Spot veroorzaakt althans op het eerste gezicht geen lichamelijke pijn of letsel maar iedereen weet dat het niet de bedoeling is van de spotter om aan de door hem bespotte hulde te brengen of om het hem gemakkelijk te maken. Eerbetoon veroorzaakt geen lichamelijk genot maar als dit niet met genot of met genoegdoening zonder meer gepaard ging, dan zou het huldebetoon ook niet bestaan en uiteraard lijkt iets analoogs te gelden voor spotternij en achterklap: indien zij niet 'onprettig' waren voor hun lijdend voorwerp, dan deed men ook niet de moeite om ze in praktijk te brengen want dan leverden ze ook voor de daders en hun medestanders geen 'genoegdoening' op.

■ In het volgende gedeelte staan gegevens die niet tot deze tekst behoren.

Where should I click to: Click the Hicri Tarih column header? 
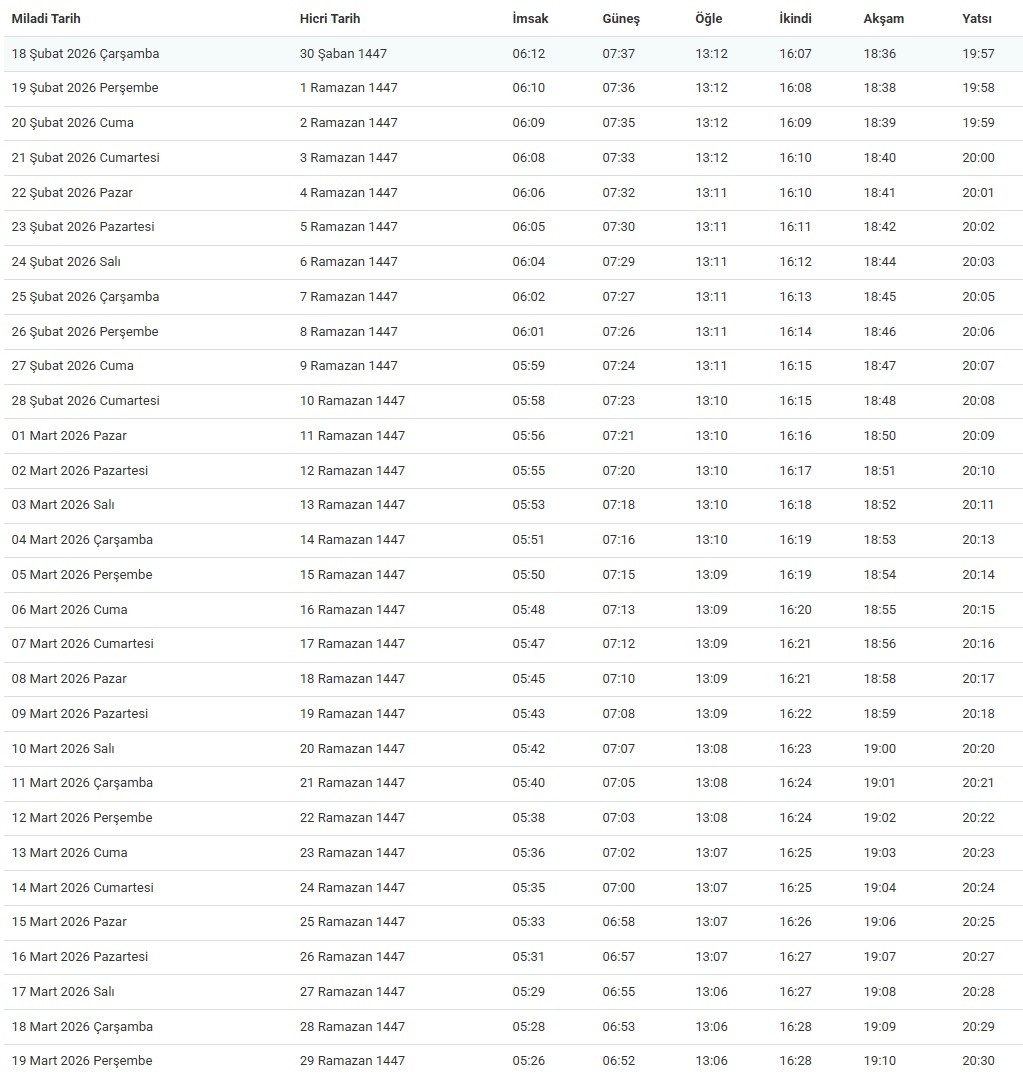click(x=330, y=19)
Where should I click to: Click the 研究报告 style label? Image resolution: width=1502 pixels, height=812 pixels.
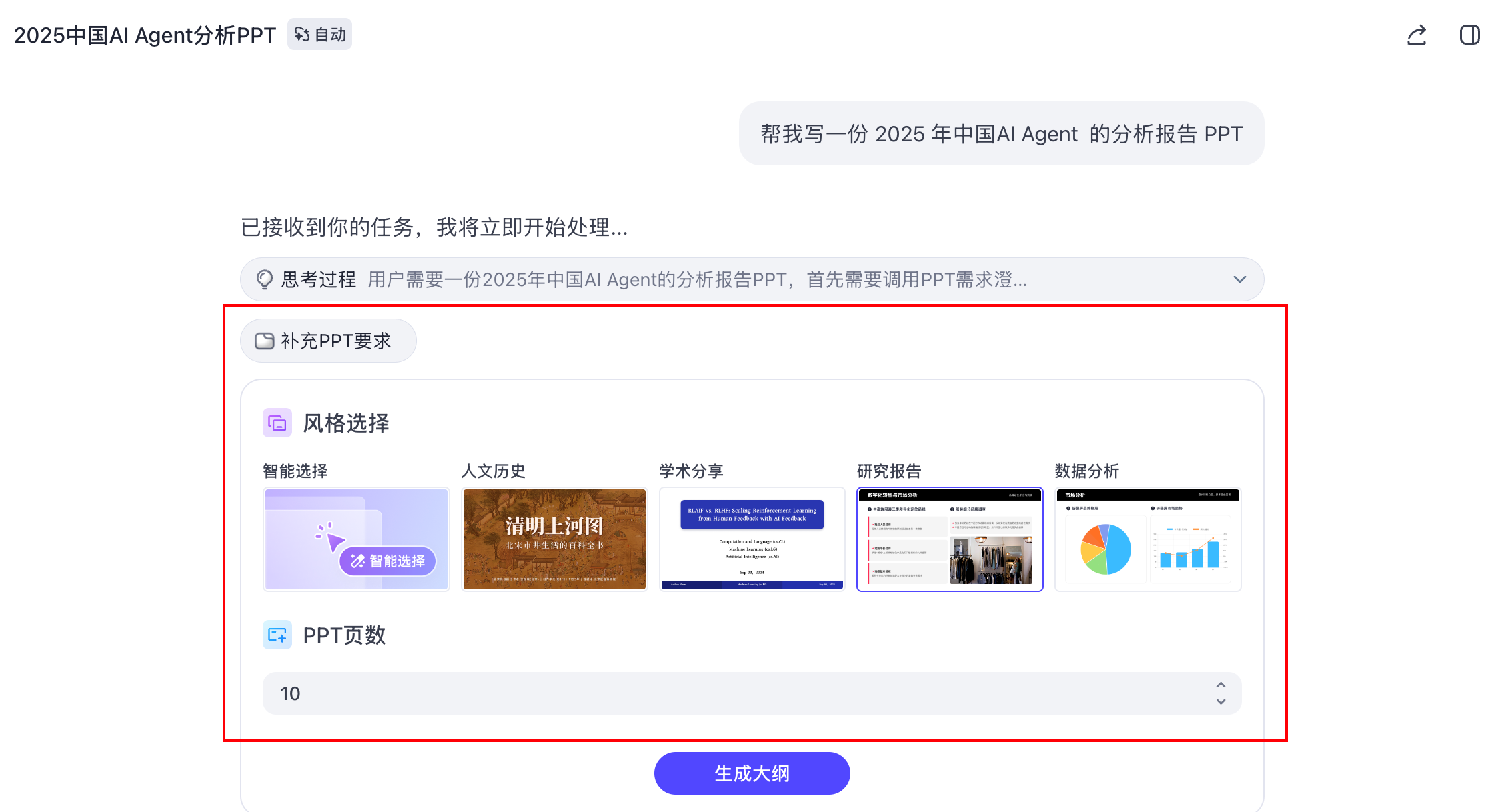coord(889,471)
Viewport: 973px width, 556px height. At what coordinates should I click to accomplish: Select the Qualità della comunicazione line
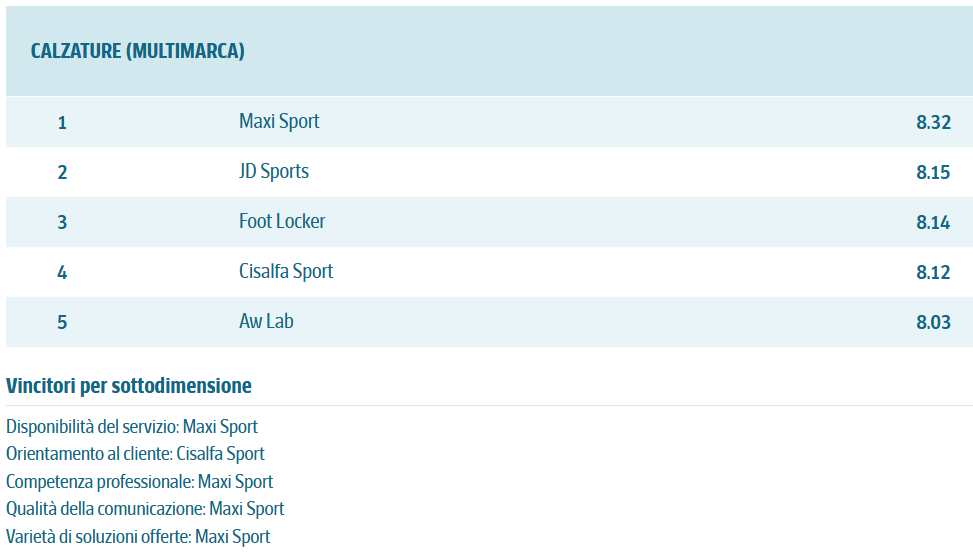coord(145,509)
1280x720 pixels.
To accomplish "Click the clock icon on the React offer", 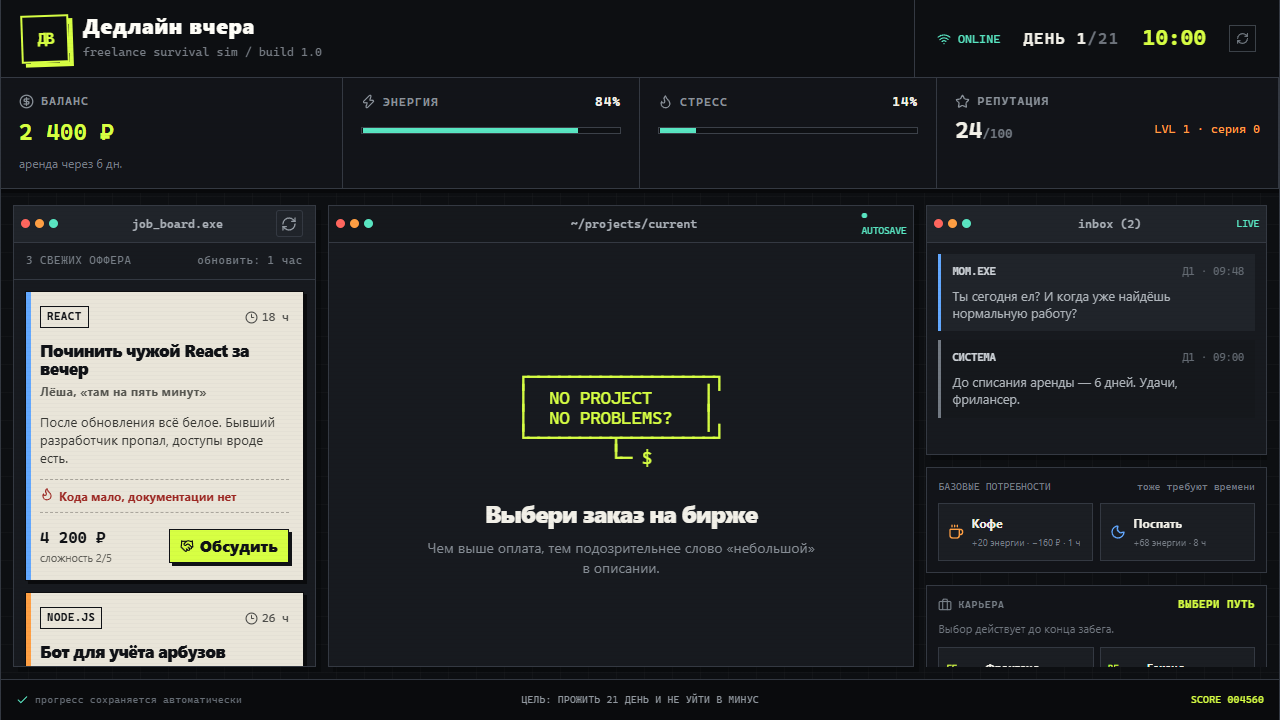I will tap(251, 317).
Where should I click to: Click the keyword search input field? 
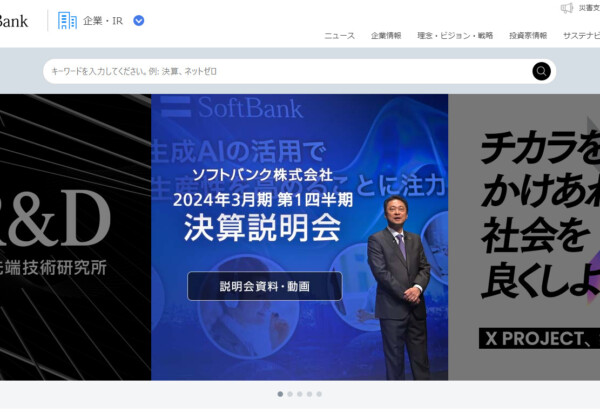click(x=287, y=71)
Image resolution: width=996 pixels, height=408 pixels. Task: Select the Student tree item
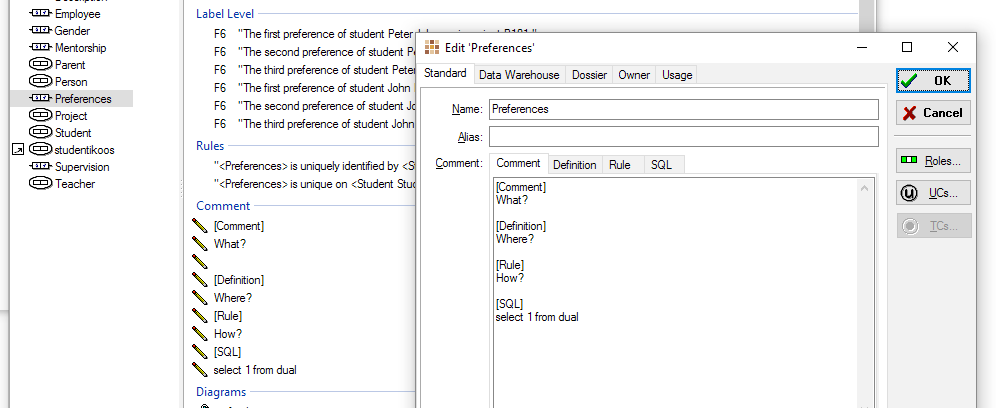coord(73,133)
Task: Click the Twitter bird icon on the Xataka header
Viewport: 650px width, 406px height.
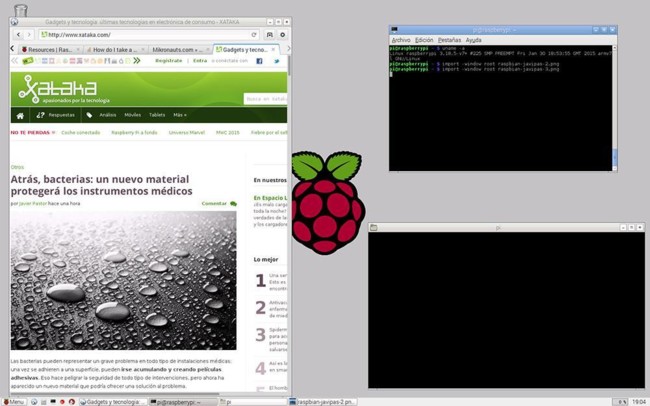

'Onprettig' betekent hier wel eens dat wie gepest worden, het danig te verduren krijgen dat zij geen andere toevlucht meer zien dan de dood en is die vorm van suicide dan geen verkapte moord? Ook de 'genoegdoening' van de spotters kan verkeerd worden verstaan omdat die dikwijls slaat op een pervers want sadistisch genot: een geneugte geput uit het leed dat de spotter aan anderen toebrengt.
Het punt is nu dat wij niet altijd over duidelijk onderscheiden woorden blijken te beschikken om, enerzijds, de laakbare spot te benoemen waarmee de sadist een kreupele naroept en, anderzijds, de welkome satire die middels bijvoorbeeld de overdrijving de onwaarachtigheid van iemands gedrag in functie van het algemeen welzijn aan de kaak stelt.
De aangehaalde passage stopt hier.